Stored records
• • •
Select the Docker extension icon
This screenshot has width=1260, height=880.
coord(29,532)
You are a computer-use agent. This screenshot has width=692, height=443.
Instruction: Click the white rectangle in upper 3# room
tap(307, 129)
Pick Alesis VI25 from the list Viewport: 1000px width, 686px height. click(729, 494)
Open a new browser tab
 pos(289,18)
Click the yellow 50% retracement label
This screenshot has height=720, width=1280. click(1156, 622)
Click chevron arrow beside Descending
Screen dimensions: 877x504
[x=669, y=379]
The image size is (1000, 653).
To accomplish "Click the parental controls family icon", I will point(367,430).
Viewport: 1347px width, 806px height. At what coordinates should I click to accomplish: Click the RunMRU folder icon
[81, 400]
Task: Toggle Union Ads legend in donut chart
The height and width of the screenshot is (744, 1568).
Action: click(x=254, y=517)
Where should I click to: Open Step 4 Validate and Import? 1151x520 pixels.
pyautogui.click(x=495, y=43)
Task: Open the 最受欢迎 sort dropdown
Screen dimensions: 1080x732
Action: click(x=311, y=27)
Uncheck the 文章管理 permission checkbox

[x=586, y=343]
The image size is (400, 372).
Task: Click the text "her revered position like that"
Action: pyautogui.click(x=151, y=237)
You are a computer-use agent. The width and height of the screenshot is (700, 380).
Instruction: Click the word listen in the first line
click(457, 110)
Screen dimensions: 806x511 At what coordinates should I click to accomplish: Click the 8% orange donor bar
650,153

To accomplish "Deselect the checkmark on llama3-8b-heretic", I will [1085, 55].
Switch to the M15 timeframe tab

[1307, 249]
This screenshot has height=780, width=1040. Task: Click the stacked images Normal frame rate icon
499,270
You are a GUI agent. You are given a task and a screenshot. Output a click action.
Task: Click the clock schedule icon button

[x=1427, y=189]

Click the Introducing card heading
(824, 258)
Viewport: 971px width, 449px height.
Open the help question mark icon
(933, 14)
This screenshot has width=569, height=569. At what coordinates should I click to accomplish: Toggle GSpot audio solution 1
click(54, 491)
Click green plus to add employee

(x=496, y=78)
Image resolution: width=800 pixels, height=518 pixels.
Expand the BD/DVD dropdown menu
• • •
■ The problem:
Exactly as they stand above, write out the entries.

■ Written solution:
Select the Docker extension icon
This screenshot has width=1260, height=880.
coord(29,532)
You are a computer-use agent. This screenshot has width=692, height=443.
Instruction: Click the white rectangle in upper 3# room
tap(307, 129)
Pick Alesis VI25 from the list Viewport: 1000px width, 686px height. click(729, 494)
Open a new browser tab
 pos(289,18)
Click the yellow 50% retracement label
This screenshot has height=720, width=1280. click(1156, 622)
Click chevron arrow beside Descending
Screen dimensions: 877x504
[x=669, y=379]
The image size is (1000, 653).
To accomplish "Click the parental controls family icon", I will point(367,430).
Viewport: 1347px width, 806px height. At what coordinates should I click to accomplish: Click the RunMRU folder icon
[81, 400]
Task: Toggle Union Ads legend in donut chart
The height and width of the screenshot is (744, 1568).
Action: click(x=254, y=517)
Where should I click to: Open Step 4 Validate and Import? 1151x520 pixels.
pyautogui.click(x=495, y=43)
Task: Open the 最受欢迎 sort dropdown
Screen dimensions: 1080x732
Action: click(x=311, y=27)
Uncheck the 文章管理 permission checkbox

[x=586, y=343]
The image size is (400, 372).
Task: Click the text "her revered position like that"
Action: pyautogui.click(x=151, y=237)
You are a computer-use agent. The width and height of the screenshot is (700, 380).
Instruction: Click the word listen in the first line
click(457, 110)
Screen dimensions: 806x511 At what coordinates should I click to accomplish: Click the 8% orange donor bar
650,153

To accomplish "Deselect the checkmark on llama3-8b-heretic", I will [1085, 55].
Switch to the M15 timeframe tab

[1307, 249]
This screenshot has height=780, width=1040. Task: Click the stacked images Normal frame rate icon
499,270
You are a GUI agent. You are given a task and a screenshot. Output a click action.
Task: Click the clock schedule icon button

[x=1427, y=189]

Click the Introducing card heading
(824, 258)
Viewport: 971px width, 449px height.
Open the help question mark icon
(933, 14)
This screenshot has width=569, height=569. At what coordinates should I click to accomplish: Toggle GSpot audio solution 1
click(54, 491)
Click green plus to add employee

(x=496, y=78)
Image resolution: width=800 pixels, height=518 pixels.
Expand the BD/DVD dropdown menu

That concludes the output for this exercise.